Ceiling collapse reveals Blayney church’s dangerous secret
By David Dixon
It was Blayney’s first Council Chambers in the 1880s and has been variously and reputedly a picture theatre, veterinary practice, carpet shop, pub, and Catholic Church; but now its days appear to be numbered.
Since 1981 the building at 71 Adelaide Street has housed the St James Catholic Church, but a recent accident revealed an ugly truth; the roof of the historic building is totally comprised of asbestos.
The collapse of part of the old Blayney Theatre ceiling during a recent Mass was more than just a rude shock for surprised parishioners; it has now led to all Catholic services being transferred to the St Joseph’s School Hall.
“We moved there in 1981 from the old church because we couldn’t fit all the congregation in; the old church was too small,” Parish Administrator Father Paul Devitt said of the Adelaide Street site. “Also, there was a thought that we should be in the main street where all the other churches were,” he added.
“But then a few weeks ago now; part of the ceiling of the old picture theatre fell through the false ceiling of the church which is of particle board.
“In order to fix the ceiling; the builder used a cherry picker with the idea of taking part of the roof of; but found out it was all ‘super six’ corrugated asbestos,”, Fr Devitt added.

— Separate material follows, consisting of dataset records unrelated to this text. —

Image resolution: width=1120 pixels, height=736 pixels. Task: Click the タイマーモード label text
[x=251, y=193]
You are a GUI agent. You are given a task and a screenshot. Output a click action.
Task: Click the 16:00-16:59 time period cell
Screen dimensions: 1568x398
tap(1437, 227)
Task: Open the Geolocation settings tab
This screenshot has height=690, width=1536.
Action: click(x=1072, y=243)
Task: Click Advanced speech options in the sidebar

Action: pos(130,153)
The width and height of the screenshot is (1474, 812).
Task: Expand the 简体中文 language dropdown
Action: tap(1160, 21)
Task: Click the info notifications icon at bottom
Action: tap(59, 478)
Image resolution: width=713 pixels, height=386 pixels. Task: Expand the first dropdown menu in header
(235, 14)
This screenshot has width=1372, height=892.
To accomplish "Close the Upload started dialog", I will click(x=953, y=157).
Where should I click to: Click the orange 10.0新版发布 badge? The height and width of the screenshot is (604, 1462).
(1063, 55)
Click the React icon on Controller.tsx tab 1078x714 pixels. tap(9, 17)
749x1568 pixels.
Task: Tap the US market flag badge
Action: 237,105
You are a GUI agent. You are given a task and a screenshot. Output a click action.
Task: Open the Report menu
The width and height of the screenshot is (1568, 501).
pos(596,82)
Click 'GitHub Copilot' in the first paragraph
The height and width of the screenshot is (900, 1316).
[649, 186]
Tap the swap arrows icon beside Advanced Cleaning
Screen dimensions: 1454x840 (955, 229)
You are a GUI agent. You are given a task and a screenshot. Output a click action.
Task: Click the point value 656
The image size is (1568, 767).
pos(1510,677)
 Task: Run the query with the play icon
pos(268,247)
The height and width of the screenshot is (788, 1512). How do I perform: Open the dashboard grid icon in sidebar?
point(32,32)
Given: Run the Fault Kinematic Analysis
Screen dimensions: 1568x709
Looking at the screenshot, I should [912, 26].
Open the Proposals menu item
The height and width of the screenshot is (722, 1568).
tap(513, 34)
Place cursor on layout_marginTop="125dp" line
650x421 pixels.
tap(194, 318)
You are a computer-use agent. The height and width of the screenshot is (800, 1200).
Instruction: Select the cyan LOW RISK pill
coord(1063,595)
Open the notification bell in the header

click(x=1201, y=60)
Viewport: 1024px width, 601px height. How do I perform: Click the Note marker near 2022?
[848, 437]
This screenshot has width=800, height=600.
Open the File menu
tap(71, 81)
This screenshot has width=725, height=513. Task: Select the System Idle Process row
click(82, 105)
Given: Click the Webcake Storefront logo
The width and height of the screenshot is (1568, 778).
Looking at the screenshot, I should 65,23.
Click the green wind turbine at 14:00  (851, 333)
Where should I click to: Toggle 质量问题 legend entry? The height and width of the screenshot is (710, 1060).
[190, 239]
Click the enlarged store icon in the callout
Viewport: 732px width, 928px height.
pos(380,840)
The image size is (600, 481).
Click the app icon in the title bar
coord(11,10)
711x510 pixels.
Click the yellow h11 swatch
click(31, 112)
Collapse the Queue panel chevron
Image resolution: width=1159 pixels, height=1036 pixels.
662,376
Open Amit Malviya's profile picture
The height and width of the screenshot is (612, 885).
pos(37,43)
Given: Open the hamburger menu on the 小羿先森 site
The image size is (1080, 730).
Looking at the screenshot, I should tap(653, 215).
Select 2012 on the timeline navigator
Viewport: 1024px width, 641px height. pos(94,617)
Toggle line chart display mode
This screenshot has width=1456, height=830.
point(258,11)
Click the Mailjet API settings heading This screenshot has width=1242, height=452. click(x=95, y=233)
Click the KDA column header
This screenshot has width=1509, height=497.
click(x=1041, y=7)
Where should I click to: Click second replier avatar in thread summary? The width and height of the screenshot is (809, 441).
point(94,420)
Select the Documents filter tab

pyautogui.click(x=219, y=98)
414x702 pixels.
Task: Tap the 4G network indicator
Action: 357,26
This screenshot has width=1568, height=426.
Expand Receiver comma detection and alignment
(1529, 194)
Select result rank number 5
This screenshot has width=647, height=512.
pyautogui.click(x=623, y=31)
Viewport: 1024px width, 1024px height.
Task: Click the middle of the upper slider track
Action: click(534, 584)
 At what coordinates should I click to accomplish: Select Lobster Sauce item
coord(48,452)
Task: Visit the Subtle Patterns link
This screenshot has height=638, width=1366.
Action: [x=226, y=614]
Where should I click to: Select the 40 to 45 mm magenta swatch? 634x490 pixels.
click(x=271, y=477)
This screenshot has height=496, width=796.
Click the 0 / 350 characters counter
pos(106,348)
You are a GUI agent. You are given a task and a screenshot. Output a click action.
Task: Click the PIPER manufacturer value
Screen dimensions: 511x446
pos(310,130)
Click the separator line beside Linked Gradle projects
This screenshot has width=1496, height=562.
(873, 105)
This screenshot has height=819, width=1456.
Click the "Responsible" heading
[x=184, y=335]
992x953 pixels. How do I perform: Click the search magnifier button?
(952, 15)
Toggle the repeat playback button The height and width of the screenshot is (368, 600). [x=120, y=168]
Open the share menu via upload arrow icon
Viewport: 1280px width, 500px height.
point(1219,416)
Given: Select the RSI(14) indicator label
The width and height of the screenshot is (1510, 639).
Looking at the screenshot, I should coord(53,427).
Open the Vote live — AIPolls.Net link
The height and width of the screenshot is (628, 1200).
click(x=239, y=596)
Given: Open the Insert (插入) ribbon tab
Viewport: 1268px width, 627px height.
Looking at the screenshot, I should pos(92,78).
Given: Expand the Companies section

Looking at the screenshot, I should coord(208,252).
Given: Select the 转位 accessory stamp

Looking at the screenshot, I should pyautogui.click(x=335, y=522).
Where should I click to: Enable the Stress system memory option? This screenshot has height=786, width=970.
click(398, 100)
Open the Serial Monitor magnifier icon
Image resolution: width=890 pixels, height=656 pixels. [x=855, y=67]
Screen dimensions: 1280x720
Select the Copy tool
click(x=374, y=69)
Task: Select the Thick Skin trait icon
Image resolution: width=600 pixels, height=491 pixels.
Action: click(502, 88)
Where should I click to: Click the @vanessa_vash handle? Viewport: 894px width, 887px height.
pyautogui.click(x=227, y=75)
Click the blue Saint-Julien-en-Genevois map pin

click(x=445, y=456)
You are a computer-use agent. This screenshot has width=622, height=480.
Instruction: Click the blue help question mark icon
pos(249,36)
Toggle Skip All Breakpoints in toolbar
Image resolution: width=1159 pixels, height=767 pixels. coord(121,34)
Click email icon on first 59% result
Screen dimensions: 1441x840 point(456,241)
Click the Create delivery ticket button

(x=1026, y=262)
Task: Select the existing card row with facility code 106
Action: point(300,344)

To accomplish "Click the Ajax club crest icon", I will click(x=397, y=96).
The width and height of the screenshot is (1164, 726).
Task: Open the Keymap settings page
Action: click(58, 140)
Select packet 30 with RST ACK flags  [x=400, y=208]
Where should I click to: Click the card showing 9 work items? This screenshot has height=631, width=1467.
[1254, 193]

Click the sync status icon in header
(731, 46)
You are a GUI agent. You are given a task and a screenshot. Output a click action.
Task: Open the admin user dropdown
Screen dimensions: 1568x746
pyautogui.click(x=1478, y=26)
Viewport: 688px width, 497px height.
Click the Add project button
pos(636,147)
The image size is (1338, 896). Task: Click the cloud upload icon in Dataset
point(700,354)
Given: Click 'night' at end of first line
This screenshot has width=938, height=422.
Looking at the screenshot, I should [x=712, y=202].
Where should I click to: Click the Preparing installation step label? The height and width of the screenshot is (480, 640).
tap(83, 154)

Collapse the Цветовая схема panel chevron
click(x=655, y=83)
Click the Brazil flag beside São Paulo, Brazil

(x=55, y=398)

No-one is quite sure when the asbestos was installed but a fire and a major rebuild of the then-movie house in the 1930s may lend a clue.
“It’s been our church for a number of years, but there’s never really been a lot of affection for the building… we’re now holding our services in the old school hall at St Joseph’s that can be accessed via Hill Street and we’ll probably remain up there,” Fr Devitt concluded.